__Aufgaben zur Übung__
#1 Wie lautet dieser Satz aus dem Forenauszug über WoW und HdRO auf Englisch: „Jedes mmorpg wird, ob es will oder nicht, an WoW gemessen und ich glaube WoW wird noch einige Zeit bestehen, bis Blizz letztendlich selbst die Server runterfährt.“?
#2 Was steht im Forenauszug über WoW und HdRO? Fasse ihn in zwei Sätzen zusammen.
#3 Wie könnte die Forendiskussion über WoW und HdRO nach dem letzten Beitrag weitergehen? Führe sie fort.

__Ausgewählter Abschnitt__
*****

Die Pro-spieler wollten ihre Chars nicht aufgeben in die sie soviel Zeit investiert haben und haben weitergespielt. Das hat viele neue Spieler angelockt. "bei einem Spiel wo viele Spieler sind, muss das SPiel gut sein".
Außerdem hat die Werbung mit Mr. T auch noch mehr Spieler angelockt. Ich nennen sie mal die "neue Generation".

Jedes mmorpg wird, ob es will oder nicht, an WoW gemessen und ich glaube WoW wird noch einige Zeit bestehen, bis Blizz letztendlich selbst die Server runterfährt.

Darüber lässt sich viel diskutieren, ich allerdings will vielleicht wieder mit HdrO anfangen. Hab nur Angst, dass ich wieder Probleme mit Click and Buy haben werde. Letztes Mal haben die 2x abgebucht für einen Monat und ich hatte nur Geld aufm Konto für einen. Dann hab ich Strafgebühren zahlen sollen, wo ich doch kein Geld hatte und das hat sich angestaut. Heute ist das allles zum Glück geklärt. Ne Game-Card wär sinnvoll.

Mit welchem Beruf lässt sich eigentlich Geld verdienen? Ich bin Bauer und hab eigentlich nie Geld. =(

Meine größte Angst ist aber auch, dass HdRo nicht mehr genügend Spieler hat und Server runterfährt. Ist ja immer recht wenig los in den Foren, da denkt man sich schon schlechtes.


----------



## LoLTroll (10. Mai 2009)

Ferethor schrieb:


> Und auf die Frage warum WoW so erfolgreich ist, würde ich mal sagen: Es hat früher als es veröffentlicht wurde, die meisten Möglichkeiten geboten. Daraufhin haben ein paar Leute angefangen zu spielen und fanden es gut. Das hat sich wie ein Lauffeuer verbreitet. (viele Spieler haben mit WoW vielleicht angefangen, weil Blizz damals für qualitative gute  Spiele stand, wie Diablo)
> Die Pro-spieler wollten ihre Chars nicht aufgeben in die sie soviel Zeit investiert haben und haben weitergespielt. Das hat viele neue Spieler angelockt. "bei einem Spiel wo viele Spieler sind, muss das SPiel gut sein".
> Außerdem hat die Werbung mit Mr. T auch noch mehr Spieler angelockt. Ich nennen sie mal die "neue Generation".



WoW hat sich vieler schon vorhandener MMOs bedient, das beste kopiert und zumsammen geschnitten, sodass selbst ein Gehirnamputierter Frosch das Spiel erfolgreich spielen kann.

Mehr ist es eigentlich nicht. Es hat kopiert und vereinfacht =)


----------



## Catsmoves (10. Mai 2009)

ich habe auch kurz mal herr der ringe angetestet, aber es gefällt mir einfach nicht, es liegt mir nicht so. sieht alles so realistisch aus die menschen usw. spiele noch wow, aber grad kein bock drauf. soll aber net heissen das ich irgendwo anders zocken will. Nein!

*****

__Datensätze__

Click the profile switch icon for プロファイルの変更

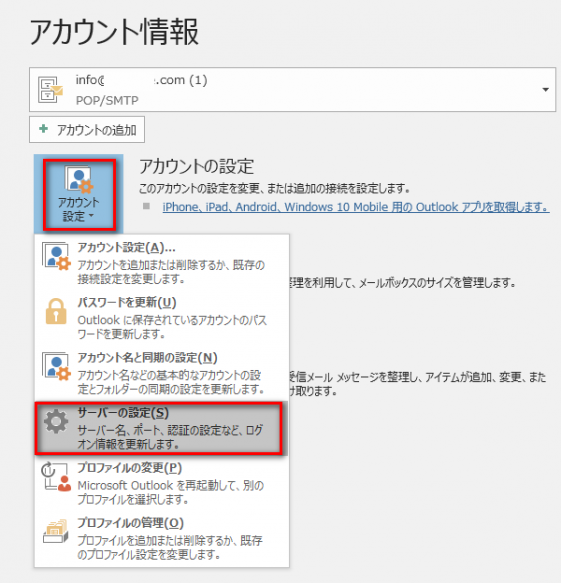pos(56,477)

*****

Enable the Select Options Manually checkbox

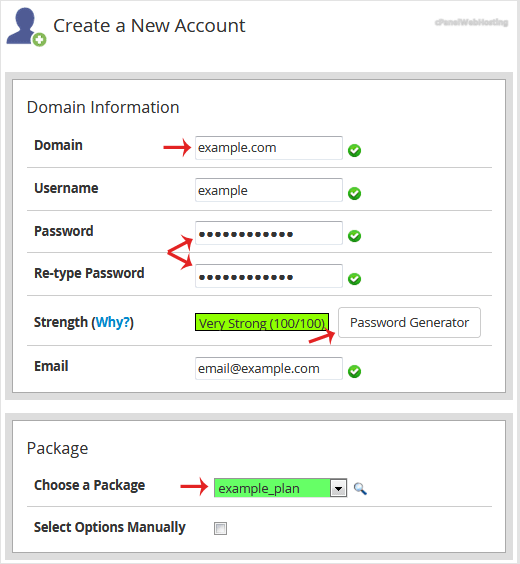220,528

*****

__Antworten je Aufgabe__
#1 Every MMORPG, whether it wants to or not, is measured against WoW, and I think WoW will still be around for quite some time until Blizz itself finally shuts down the servers.

#2 Den Erfolg von WoW erklären die Beiträge unter anderem damit, dass Spieler ihre Charaktere nicht aufgeben wollten, mit der Werbung mit Mr. T und damit, dass WoW das Beste anderer MMOs kopiert und vereinfacht habe. Ein Schreiber überlegt, wieder mit HdRO anzufangen, fürchtet aber erneute Probleme mit Click and Buy und zu wenige Spieler, während ein anderer HdRO kurz getestet hat und es ihm nicht gefällt.

#3
----------



## Gocu (10. Mai 2009)

Catsmoves schrieb:


> ich habe auch kurz mal herr der ringe angetestet, aber es gefällt mir einfach nicht, es liegt mir nicht so. sieht alles so realistisch aus die menschen usw. spiele noch wow, aber grad kein bock drauf. soll aber net heissen das ich irgendwo anders zocken will. Nein!



Hat denn jemand behauptet das du was anderes als WoW spielen willst?



Ferethor schrieb:


> Mit welchem Beruf lässt sich eigentlich Geld verdienen? Ich bin Bauer und hab eigentlich nie Geld. =(
> 
> Meine größte Angst ist aber auch, dass HdRo nicht mehr genügend Spieler hat und Server runterfährt. Ist ja immer recht wenig los in den Foren, da denkt man sich schon schlechtes.




Verdienen tust auf später genug, der Beruf ist da leider nichmehr so wichtig, seit dem AddOn. Aber gutes Geld kann man normalerweise als Rüstungsschmied machen und seit dem AddOn findet man als Schürfer auch "Mithril-Schuppen" bei Erz-Vorkommen und die kann man gut verkaufen.

Es gibt genügend Spieler in HdRO. Meistens sind Abends auf Belegaer im Serverweiten SNG Channel über 1000 Leute drin (Und das sind nicht alle).


----------



## Haszor (10. Mai 2009)

teroa schrieb:


> dem kann mann nix mehr hinzufügen...wow 60 zeit hammer geil... wow 70er zeit naja geht so ,,,wow 80er zeit gott ist das game totgemacht worden..  (von der story abgesehn die ist in laufe der addons eh abhanden gekommen)
> jetzt spiel ich hdro und muss sagen es übertrumpft wow um längen in fast jeder hinsicht vor allen weil in dem spiel die klassenbalance nicht totgernerft wird wegen pvp..



Kann ich zustimmen. Habe 3 1/2 Jahre WoW gezockt, dann HDRO
In WoW war das erst so, von level 1 bis ca. 30 "Wow, das macht richtig Spaß!" So, dann Schlingendorntal auf meinem RP-PvP Server, bis 35 immer ungehauen wurden was mich richtig genervt hat wenn dann so 60er kamen, aber gut das war Teil vom Spiel, und dachte "Ja gut, ist Tradition (Mit 60 bin ich dann auch dahin und hab alles getötet 


			Dieser Inhalt steht nur eingeloggten Mitgliedern zur Verfügung.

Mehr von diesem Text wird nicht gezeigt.